INCATools / ontology-development-kit

Bootstrap an OBO Library ontology
http://incatools.github.io/ontology-development-kit/
BSD 3-Clause "New" or "Revised" License
219 stars 54 forks source link

Consider replacing some of the SPARQL QC checks with OAK validate #610

Open matentzn opened 2 years ago

matentzn commented 2 years ago

OAK has a new but very experimental validation interface:

https://incatools.github.io/ontology-access-kit/interfaces/validator.html

We should start exploring that for QC rather than adding sparql. Good first issue:

587

@anitacaron would this be an issue you'd be interested in? For starters, the only thing we need is:

  1. An example of a working OAK command (CLI) which takes in an ontology and validates it.
  2. An implementation of #587 extending the ontology metadata schema provided by OAK (we will maintain our own here for now).
  3. A make goal in Makefile.jinja2 that runs the validation on $(ONT).owl.
  4. We should build-in support for multiple profiles. @StroemPhi rather than extending existing profiles, I would suggest exploring their composition. Maybe the ODK config should get this option:
oak_validate:
    profiles:
        - filename: profile1.yml
           description: Monarch validation (Monarch QC)
           mirror_from: 'http://...'
         - filename: profile2.yml
           description: OMO validation (OBO QC)
           mirror_from: 'http://...'

This will result in a make goal like this:

reports/profile1.tsv: $(FILE) tmp/profile1.yml
    oak validate $< --profile  tmp/profile1.yml -o $@

reports/profile2.tsv: $(FILE) tmp/profile2.yml
    oak validate $< --profile  tmp/profile2.yml -o $@

oak_validate:
    $(MAKE_FAST) reports/profile1.tsv reports/profile2.tsv
matentzn commented 1 year ago

@anitacaron, just FYI: @StroemPhi will be doing some work preparing the actual profiles. Could you work with him to get the relevant makefile extensions done?

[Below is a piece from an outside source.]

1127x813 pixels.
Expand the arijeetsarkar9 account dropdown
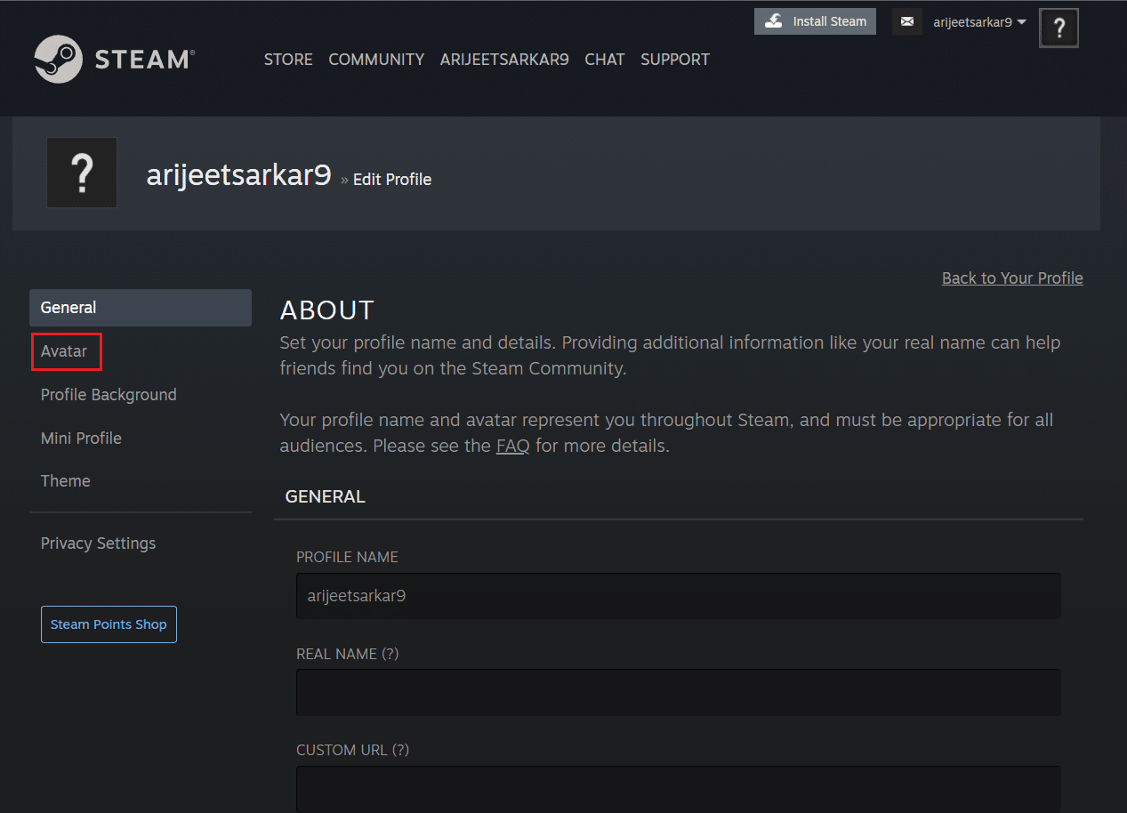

StroemPhi commented 1 year ago

Just set up a fresh repo with the cookie-cutter linkml template using the ontology-metadata.yaml from OAK here: https://github.com/StroemPhi/Ontology-Metadata

StroemPhi commented 1 year ago

Context info: I tried to understand the OAK ontoloy-metadata linkml schema draft in order to be able to reuse/extend it for the envisioned multiple different profiles approach. Unfortunately, I failed to do so, as the schema is too complex for me to grasp because it defines metadata fields for the ontology, term and axiom level.

Thus the above linked LinkML schema would not be suitable for the issue here, as it now only focuses on the metadata requirements we need for our TIB terminology service. We will soon focus more on this taks of being able to validate the required ontology level metadata as part of our ingest process. I'm not sure what technical implementation we will end up using (OAK, LinkML, JSON validation, ...). But we are closely following what you (OBO) and Clement and his team are doing with MOD and its DCAT profile in AgroPortal/BioPortal aiming to be as interoperable as possible.

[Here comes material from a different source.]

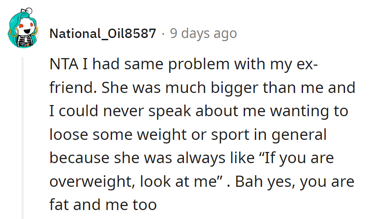
Task: Open the National_Oil8587 profile link
Action: pos(103,34)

matentzn commented 1 year ago

Thanks for keeping us posted!

matentzn commented 6 months ago

@anitacaron

Can we move this to the next release 1.6? I think we should discuss at least some details before providing a draft pipeline for this (although I think what you have is very close). I think OAK itself needs some modifications for this to be truly useful.

anitacaron commented 6 months ago

Yes, no worries, that's why I changed the PR to draft.